[begin Provided records]

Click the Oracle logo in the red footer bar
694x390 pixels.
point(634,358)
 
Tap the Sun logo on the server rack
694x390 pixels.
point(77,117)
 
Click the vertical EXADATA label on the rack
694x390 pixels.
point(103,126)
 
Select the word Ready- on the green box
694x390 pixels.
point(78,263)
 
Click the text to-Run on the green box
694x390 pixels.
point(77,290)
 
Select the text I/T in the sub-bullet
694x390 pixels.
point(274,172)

[end Provided records]
[begin Provided records]

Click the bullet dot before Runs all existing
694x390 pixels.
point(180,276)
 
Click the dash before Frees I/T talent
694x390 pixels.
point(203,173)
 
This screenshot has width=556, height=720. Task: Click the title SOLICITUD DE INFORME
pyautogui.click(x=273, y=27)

[end Provided records]
[begin Provided records]

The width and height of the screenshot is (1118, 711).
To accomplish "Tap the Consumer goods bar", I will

[end Provided records]

### [What is asked]
Find every line in the records that contains the word "text", and copy each of those lines.

### [Result of this task]
Click the text to-Run on the green box
Select the text I/T in the sub-bullet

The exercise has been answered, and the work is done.